━━━ Raw data ━━━
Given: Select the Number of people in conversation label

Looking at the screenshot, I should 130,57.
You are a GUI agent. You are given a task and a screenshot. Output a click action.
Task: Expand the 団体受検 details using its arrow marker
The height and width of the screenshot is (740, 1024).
━━━
Written exercise »
Copy the rows above word for word, without changing anything in them.

Task answer »
Given: Select the Number of people in conversation label

Looking at the screenshot, I should 130,57.
You are a GUI agent. You are given a task and a screenshot. Output a click action.
Task: Expand the 団体受検 details using its arrow marker
The height and width of the screenshot is (740, 1024).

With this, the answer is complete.